No life that we know of. But the Keepers of the Lodge Keys of Jupiter, if they exist, must have very different requirements for sustaining life than we have. Dhyani Ywahoo says she communicates with them, and you can't prove she doesn't. You just have faith (according to your definition of faith) that they don't exist, and your faith is no more likely to be true than hers (according to your own view of probability).
And the wicked witch of the west and her flying monkeys are a work of fiction as a result there is evidence to support that I am NOT one of those flying monkeys.

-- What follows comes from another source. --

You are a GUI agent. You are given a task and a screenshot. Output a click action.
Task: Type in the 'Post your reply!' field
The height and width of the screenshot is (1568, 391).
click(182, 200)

You have faith (your definition of faith again) that the Wizard of Oz is a work of fiction. Maybe I have faith that it's the inerrant Word of God. One faith is as likely as the other to be true, according to your argument.

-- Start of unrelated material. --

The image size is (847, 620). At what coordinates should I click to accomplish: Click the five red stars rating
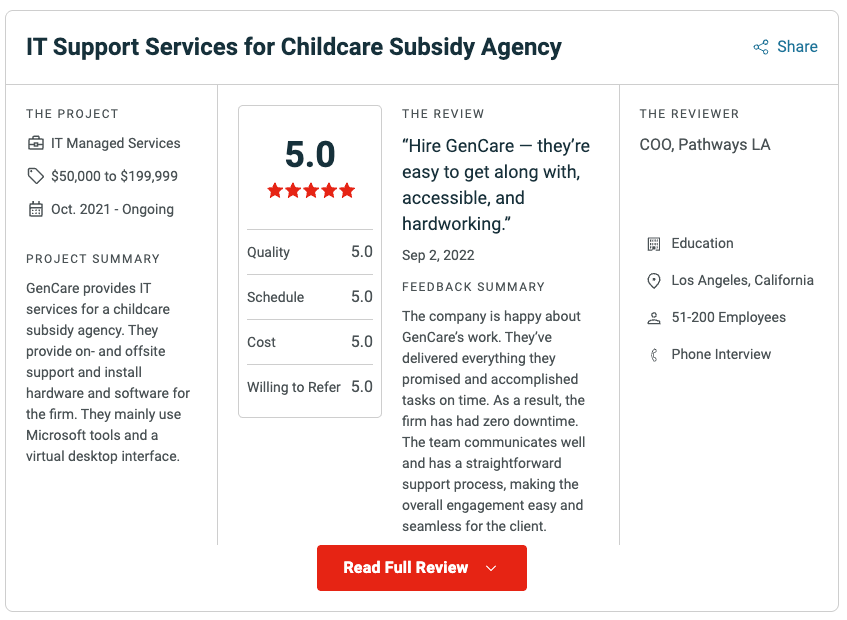tap(310, 190)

If neither side can be proven and both have equal amounts of evidence then both are equally likely. If this is not so then how do you figure which answer IS more likely? By discarding that which seems most absurd? How do you determine what is "absurd" and what is not? Is there another way you decide which is more likely?
The burden of proof is on the one who makes the positive claim. Dhyani Ywahoo claims to communicate with the Keepers of the Lodge Keys on Jupiter; I claim (facetiously) that you are the reincarnation of a flying monkey; Muslims claim that the Qur'an is eternal and inerrant; some Christians claim that the Bible is inerrant; you claim that there is a god. According to your argument, all of these are equally likely to be true. In my view, all of them are unlikely to be true, since there's no evidence for any of them. The opinion that a statement for which there is absolutely no evidence is unlikely to be true is not a "side" that needs substantiation and evidence. It's the reasonable position on any unevidenced statement of fact.
If someone claims (and many do) that Abraham Lincoln was the son of Abraham Enloe, I tend to doubt it, but I acknowledge that it might be true, because "non-paternity events" occur very frequently, and can be demonstrated objectively through blood tests and DNA tests. I'd still like to see some more convincing evidence before I accept the Enloe claim.
In the case of divinity, people frequently claim to experience the divine, but they never provide any objective evidence. We have no objective means of verifying or falsifying their often fantastic and contradictory claims. In those circumstances, it's as reasonable to disbelieve their claims as to disbelieve Dhyani Ywahoo's claims or the "flying monkey theory" of your past life.